STUDY TEXT -
Nothing Lasts Forever is a 1984 American science fiction comedy-drama film written and directed by Tom Schiller. Shortly before its intended release date of September 1984, Metro-Goldwyn-Mayer postponed it. The film has never been officially released theatrically or for home media in the United States. The film was uploaded by a fan onto the Internet video website YouTube, but was taken down at the insistence of Turner Entertainment, the copyright owner of the pre-1986 MGM film library. 
It was eventually broadcast on Warners's cable TV network Turner Classic Movies.

It stars Zach Galligan and Lauren Tom in the lead roles, with a supporting cast including Bill Murray, Dan Aykroyd, Sam Jaffe and Mort Sahl.  John Belushi was to appear in the film, but he died six weeks before production began.

The making of the film, through interviews with Tom Schiller, Lorne Michaels, Zach Galligan, Lauren Tom, Bill Murray and others involved with the film, is chronicled in the book Nothing Lost Forever: The Films of Tom Schiller by Michael Streeter (BearManor Media, 2005).

Plot 
The film opens to Adam Beckett reluctantly performing as a purported pianist to an audience in New York City. When Beckett gives away that he is using a player piano, the outraged crowd storms the stage and wraps Beckett with the piano rolls. 

Adam awakes on a train in Europe and realizes it was a nightmare. He is accosted by a Swedish architect, to whom he explains his stymied dreams of becoming an artist. After encouragement from him, Adam resolves to return to America to follow his dream. Upon returning, he discovers that the Port Authority has taken control of New York and is restricting entry into the city.

PROMPT 1 - Using the passage about the film Nothing Lasts Forever, decide whether each statement agrees with it, answering yes or no and quoting the deciding words. (a) Metro-Goldwyn-Mayer postponed the film shortly before its intended release in September 1984. (b) John Belushi plays a supporting role in the film. (c) On his return, Adam finds that the Port Authority controls New York.
PROMPT 2 - Extend the passage about the film Nothing Lasts Forever, picking up after its final sentence.

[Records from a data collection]
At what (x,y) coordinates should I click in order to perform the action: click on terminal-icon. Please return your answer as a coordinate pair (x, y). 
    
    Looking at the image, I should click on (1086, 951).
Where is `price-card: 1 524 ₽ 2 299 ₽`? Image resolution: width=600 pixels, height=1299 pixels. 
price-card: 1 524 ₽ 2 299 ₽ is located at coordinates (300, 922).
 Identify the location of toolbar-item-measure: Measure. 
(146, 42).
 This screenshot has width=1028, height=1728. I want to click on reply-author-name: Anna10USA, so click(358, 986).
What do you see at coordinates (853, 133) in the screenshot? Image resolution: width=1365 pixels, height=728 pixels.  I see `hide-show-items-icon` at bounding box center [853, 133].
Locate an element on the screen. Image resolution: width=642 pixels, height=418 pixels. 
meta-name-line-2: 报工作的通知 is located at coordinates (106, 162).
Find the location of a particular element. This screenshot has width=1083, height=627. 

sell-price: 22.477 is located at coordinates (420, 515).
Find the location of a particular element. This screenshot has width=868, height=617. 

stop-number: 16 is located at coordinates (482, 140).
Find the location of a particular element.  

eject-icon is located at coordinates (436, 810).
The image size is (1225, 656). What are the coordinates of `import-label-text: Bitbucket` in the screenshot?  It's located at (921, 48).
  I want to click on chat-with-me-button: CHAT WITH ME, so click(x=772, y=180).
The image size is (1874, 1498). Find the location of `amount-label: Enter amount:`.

WRITTEN REPLY 1 -
(a) Yes: "Shortly before its intended release date of September 1984, Metro-Goldwyn-Mayer postponed it."
(b) No: "John Belushi was to appear in the film, but he died six weeks before production began."
(c) Yes: "he discovers that the Port Authority has taken control of New York and is restricting entry into the city."

WRITTEN REPLY 2 -
Upon failing a drawing test at the Port Authority, Adam is forced to work in a menial job under a trigger-happy boss. He has to watch traffic before it enters the Holland tunnel and prevent vehicles from entering with faulty parts, such as a headlight out. 

Feeling he won't be creative living under his aunt and uncle's roof, Adam moves to a hotel. He is given a room whose last occupant disappeared mysteriously, leaving all of his belongings behind, including several paintings. 

At work Adam meets Mara, a fellow aspiring artist. He tags along with her to SoHo and she takes it upon herself to expose them to lots of different art forms to determine which most appeals to each of them.  

His kindness to a tramp leads him to be taken into an underground network where he is first cleansed by fire, then discovers that the city's tramps are controlling the destiny of all the cities in the world. They instruct him to travel to the moon on a mission.

When Adam returns above ground he goes immediately to Mara's, but she is indifferent to him. Upset, he hurries to the city bus bound for the moon.

In transit, the bus has higher levels, one for dancing, one for dinner. Adam is the youngest by far, and one of the older ladies tells him they all have chips implanted in the back of their necks. It causes them to say Miami rather than moon when they speak of the trip.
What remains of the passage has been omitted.